Il me reste à dire quelques mots de l’illustration qui accompagne cette édition et qui y fournit un commentaire graphique perpétuel. C’est l’exemple si heureusement donné par M. Duruy, dans la monumentale édition qu’il donne en ce moment de  son Histoire des Romains, qui a inspiré à l’habile et intelligent éditeur, entre les mains de qui est mon livre depuis sa première apparition, d’y joindre de nombreuses figures empruntées aux monuments  antiques. Dès qu’il m’a proposé dé le faire, j’ai profité  avidement de   sa bonne volonté, et je crois que l’ouvrage y gagnera beaucoup, qu’il devient par là plus intéressant et plus instructif. Nulle part, en effet, une riche illustration archéologique n’était plus naturellement appelée que dans une histoire puisée toute entière aux sources monumentales. Je n’avais vraiment que l’embarras du choix au milieu de la masse des œuvres que nous avons aujourd’hui des arts des vieilles civilisations de l’Orient. La difficulté même était de se limiter aux figures qui pouvaient le mieux éclaircir les événements, les mœurs et les religions sans excéder une proportion raisonnable. Ce choix, je l’ai fait moi-même avec tout le soin dont j’étais capable, et j’espère y avoir réussi. Aucune part n’a été laissée à la fantaisie dans l’illustration du livre, et je crois pouvoir dire qu’on n’y trouvera rien d’oiseux ni d’une valeur suspecte. Toutes les gravures ont été empruntées à des monuments d’une authenticité incontestable et autant que possible contemporains des événements auxquels ils se rapportent. Les vues des lieux célèbres dans l’histoire ont été empruntées aux meilleures sources, et dans une bonne moitié des cas, mon expérience personnelle de voyageur ayant visité ces lieux me donnait le moyen de choisir en connaissance de cause les plus exactes.

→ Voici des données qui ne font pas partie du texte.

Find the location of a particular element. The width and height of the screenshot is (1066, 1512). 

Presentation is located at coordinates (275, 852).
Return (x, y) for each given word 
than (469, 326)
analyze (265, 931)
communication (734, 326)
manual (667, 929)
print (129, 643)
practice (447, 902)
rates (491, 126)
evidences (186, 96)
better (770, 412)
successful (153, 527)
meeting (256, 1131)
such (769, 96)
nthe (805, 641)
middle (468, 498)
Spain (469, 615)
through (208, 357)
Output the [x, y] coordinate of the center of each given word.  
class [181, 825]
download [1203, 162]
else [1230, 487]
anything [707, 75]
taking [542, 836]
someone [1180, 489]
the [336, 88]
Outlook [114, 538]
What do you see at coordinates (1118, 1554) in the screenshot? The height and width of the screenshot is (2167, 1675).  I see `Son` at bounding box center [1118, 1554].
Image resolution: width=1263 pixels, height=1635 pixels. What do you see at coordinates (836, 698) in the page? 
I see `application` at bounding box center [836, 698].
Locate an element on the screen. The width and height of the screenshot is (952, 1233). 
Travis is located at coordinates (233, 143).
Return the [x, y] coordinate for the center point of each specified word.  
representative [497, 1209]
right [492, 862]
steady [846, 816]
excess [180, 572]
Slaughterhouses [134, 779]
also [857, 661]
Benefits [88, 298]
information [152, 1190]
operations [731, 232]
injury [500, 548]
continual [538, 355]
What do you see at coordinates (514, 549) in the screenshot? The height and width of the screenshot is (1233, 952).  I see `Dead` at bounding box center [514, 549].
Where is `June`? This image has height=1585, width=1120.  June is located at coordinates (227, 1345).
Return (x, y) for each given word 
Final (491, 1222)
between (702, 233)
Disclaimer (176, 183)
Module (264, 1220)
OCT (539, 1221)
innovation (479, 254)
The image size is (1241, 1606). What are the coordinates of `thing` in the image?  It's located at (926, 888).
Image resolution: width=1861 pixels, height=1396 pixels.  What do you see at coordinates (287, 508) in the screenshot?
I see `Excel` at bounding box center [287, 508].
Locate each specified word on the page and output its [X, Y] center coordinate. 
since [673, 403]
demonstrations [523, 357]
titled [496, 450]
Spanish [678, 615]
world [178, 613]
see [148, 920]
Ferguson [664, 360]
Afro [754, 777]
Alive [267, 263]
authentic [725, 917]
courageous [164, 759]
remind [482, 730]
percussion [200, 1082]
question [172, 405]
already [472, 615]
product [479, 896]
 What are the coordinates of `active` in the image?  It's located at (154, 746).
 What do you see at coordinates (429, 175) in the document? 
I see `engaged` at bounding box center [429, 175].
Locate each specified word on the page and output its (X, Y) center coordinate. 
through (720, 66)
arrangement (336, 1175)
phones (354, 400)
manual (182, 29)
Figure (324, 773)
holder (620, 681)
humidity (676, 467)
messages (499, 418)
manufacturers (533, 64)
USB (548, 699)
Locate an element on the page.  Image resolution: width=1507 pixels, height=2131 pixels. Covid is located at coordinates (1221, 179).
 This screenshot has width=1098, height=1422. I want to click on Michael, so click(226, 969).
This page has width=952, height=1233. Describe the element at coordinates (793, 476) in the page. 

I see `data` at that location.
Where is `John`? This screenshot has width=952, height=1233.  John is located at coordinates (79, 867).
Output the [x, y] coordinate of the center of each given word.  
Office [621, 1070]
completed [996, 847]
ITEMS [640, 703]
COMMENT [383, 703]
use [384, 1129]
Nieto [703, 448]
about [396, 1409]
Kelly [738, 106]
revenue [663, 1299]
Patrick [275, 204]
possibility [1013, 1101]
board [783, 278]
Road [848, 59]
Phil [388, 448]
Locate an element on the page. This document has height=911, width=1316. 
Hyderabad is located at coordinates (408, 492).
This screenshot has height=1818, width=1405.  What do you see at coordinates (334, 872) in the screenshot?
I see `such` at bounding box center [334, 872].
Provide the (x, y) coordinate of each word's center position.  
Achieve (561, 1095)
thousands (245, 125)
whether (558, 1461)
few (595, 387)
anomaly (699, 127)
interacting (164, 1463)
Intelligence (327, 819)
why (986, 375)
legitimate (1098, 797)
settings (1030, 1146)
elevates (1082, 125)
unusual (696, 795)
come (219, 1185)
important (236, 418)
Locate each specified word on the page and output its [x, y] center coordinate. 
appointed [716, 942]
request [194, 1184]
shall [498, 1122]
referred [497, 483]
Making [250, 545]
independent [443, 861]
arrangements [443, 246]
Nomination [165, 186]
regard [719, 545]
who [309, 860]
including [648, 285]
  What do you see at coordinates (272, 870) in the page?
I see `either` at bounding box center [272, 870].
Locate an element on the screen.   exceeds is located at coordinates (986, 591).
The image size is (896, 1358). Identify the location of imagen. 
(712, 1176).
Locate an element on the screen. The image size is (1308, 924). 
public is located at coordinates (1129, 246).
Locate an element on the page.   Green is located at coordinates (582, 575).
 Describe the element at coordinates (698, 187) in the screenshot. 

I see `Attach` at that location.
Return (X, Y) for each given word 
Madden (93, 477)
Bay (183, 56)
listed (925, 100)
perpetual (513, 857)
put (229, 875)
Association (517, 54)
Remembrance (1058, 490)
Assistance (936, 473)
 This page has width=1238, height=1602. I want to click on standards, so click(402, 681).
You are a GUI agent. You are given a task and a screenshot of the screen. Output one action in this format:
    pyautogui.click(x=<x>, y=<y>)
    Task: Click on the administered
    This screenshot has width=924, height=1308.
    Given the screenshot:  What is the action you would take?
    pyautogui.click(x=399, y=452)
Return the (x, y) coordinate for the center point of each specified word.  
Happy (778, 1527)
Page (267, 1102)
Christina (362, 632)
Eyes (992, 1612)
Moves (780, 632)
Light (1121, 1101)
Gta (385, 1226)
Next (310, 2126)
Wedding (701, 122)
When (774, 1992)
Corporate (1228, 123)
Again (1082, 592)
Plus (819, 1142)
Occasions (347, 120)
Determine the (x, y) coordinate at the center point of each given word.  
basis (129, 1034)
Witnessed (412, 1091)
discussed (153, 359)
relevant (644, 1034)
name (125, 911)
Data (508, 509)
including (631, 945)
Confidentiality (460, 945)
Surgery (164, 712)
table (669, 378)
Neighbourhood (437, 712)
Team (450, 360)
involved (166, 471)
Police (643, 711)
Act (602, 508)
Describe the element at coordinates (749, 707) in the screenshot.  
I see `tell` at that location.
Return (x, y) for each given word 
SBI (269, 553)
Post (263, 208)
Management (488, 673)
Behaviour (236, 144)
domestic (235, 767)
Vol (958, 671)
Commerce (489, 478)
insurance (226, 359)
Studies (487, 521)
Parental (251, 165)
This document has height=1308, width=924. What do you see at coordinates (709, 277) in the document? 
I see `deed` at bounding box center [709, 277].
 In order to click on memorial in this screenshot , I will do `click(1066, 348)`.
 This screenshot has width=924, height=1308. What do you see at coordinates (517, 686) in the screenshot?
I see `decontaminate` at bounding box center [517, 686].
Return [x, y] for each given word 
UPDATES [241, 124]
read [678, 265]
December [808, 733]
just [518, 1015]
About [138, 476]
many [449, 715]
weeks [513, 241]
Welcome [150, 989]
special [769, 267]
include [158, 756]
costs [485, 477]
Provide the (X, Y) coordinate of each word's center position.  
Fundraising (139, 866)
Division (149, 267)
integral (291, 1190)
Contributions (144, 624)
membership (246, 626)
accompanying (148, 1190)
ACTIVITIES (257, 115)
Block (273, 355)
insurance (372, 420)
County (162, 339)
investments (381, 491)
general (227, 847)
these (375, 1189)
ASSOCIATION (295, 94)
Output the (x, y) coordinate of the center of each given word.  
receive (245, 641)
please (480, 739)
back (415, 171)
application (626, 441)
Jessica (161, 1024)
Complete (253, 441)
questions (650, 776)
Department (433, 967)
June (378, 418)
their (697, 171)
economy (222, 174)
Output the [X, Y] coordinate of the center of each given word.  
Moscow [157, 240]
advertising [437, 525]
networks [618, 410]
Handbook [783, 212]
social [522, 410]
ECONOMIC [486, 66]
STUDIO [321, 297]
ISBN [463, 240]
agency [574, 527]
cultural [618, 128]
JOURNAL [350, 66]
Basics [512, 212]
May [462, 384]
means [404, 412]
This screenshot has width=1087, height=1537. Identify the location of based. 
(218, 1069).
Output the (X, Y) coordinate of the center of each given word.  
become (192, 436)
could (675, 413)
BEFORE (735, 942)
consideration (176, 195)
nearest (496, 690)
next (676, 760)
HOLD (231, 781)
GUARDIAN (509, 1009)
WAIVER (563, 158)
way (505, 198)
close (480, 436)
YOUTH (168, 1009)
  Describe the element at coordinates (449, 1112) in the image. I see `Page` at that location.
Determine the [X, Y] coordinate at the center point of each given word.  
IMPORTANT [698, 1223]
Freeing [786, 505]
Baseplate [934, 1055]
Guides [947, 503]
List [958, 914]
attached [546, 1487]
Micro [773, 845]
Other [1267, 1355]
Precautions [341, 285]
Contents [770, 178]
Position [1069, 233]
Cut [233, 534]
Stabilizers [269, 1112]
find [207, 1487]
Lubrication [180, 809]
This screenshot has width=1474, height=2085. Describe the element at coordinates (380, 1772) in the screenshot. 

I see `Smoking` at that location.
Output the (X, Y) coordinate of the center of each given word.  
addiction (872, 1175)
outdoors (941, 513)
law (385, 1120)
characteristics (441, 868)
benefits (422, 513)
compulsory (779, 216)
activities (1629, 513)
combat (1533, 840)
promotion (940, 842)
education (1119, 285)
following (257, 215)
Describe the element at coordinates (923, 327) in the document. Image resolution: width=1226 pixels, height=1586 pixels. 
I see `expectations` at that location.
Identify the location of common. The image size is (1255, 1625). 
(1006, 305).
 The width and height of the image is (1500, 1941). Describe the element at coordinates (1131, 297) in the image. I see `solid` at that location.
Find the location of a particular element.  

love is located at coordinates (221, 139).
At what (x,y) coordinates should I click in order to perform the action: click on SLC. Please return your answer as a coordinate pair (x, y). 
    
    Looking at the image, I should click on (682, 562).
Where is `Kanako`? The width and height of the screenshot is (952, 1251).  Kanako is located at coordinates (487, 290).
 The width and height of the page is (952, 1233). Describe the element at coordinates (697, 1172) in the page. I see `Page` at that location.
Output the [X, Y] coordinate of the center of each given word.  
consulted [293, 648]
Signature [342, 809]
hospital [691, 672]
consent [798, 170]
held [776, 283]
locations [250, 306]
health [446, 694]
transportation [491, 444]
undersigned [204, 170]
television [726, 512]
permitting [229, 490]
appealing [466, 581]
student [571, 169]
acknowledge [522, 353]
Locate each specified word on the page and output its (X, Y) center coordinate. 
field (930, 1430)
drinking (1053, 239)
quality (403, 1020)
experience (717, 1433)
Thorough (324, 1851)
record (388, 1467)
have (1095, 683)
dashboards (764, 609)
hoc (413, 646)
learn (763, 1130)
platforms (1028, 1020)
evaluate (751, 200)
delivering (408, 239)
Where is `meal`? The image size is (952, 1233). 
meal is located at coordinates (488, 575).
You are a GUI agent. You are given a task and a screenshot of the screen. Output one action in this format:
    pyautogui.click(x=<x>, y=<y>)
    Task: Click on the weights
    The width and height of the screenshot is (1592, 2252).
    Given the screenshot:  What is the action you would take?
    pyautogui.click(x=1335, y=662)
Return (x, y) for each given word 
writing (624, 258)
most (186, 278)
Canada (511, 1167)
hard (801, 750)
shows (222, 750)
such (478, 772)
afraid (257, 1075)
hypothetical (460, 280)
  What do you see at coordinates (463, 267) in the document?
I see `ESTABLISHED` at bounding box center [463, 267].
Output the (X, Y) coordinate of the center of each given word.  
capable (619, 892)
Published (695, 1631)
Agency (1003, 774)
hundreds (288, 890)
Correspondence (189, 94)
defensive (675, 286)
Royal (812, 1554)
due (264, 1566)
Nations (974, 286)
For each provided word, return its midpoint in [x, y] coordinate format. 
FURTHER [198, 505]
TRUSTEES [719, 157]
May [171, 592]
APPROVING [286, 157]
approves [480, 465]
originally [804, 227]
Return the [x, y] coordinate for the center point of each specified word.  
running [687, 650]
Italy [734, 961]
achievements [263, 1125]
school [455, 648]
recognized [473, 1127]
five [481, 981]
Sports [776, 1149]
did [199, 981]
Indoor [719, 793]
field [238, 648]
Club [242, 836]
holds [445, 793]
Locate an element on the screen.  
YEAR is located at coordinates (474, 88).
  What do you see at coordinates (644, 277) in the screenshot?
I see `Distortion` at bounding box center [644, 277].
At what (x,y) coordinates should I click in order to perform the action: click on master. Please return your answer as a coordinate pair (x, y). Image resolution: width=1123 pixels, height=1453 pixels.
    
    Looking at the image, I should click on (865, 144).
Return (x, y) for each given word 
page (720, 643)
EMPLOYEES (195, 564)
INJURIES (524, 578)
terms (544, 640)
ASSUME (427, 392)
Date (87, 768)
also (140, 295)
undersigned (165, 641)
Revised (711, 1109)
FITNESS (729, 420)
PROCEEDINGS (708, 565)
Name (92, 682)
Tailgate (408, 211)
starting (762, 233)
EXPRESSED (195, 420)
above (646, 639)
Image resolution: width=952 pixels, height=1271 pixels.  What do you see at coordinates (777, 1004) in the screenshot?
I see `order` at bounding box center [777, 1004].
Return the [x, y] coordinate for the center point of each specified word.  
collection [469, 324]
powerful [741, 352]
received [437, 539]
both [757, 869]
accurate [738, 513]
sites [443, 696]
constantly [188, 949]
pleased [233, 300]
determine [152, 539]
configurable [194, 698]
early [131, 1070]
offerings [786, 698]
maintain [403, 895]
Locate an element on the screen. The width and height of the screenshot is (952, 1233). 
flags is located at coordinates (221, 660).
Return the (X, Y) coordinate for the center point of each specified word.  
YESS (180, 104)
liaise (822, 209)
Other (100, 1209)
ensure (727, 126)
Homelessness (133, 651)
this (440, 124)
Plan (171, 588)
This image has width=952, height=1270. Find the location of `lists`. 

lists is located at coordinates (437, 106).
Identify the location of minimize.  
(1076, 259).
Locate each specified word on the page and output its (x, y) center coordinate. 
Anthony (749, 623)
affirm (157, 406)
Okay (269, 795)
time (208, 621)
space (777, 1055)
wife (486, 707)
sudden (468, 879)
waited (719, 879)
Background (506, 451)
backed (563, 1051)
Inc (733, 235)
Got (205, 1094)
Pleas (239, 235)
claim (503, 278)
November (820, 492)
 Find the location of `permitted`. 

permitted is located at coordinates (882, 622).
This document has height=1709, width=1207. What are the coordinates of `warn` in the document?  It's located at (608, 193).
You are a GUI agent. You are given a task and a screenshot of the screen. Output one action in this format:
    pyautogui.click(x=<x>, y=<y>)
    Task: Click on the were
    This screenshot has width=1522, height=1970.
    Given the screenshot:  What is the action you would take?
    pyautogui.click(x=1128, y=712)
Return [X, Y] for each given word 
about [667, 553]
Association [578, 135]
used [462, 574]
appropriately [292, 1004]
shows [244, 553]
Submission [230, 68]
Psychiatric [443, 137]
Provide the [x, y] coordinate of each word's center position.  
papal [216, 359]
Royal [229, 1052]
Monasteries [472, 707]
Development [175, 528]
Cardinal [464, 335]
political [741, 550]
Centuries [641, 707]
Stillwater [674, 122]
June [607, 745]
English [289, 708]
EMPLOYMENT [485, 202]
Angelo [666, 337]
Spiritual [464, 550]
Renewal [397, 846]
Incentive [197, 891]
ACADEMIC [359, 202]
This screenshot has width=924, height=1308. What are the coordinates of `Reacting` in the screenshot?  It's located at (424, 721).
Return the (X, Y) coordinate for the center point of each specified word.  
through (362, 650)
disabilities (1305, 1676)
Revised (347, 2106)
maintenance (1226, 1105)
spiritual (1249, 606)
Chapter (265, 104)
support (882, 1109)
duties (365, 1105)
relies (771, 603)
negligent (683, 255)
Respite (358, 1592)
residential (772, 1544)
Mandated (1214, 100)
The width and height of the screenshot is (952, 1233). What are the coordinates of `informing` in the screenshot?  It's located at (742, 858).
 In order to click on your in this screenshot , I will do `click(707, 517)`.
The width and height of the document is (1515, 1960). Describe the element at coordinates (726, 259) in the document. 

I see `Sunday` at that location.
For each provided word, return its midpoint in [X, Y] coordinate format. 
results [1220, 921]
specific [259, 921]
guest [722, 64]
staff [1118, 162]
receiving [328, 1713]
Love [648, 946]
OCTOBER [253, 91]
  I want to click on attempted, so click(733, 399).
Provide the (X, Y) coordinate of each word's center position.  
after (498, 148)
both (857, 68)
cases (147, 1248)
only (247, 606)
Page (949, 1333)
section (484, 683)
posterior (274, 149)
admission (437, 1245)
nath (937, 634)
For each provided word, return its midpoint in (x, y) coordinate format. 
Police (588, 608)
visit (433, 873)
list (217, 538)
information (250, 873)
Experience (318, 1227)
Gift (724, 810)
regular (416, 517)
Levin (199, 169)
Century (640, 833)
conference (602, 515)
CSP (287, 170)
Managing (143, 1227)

Quant aux cartes insérées dans le texte ou tirées séparément, elles ont toutes été dressées d’après les documents les plus récents et les plus sûrs par M. J. Hansen, dont le nom seul est une garantie.

En un mot, ici comme en ce qui touche la rédaction même de l’ouvrage, j’ai fait de mon mieux et j’ose espérer que le lecteur voudra bien m’en tenir compte.

 

 

 



[1] Cet abrégé scolaire en est actuellement à sa deuxième édition.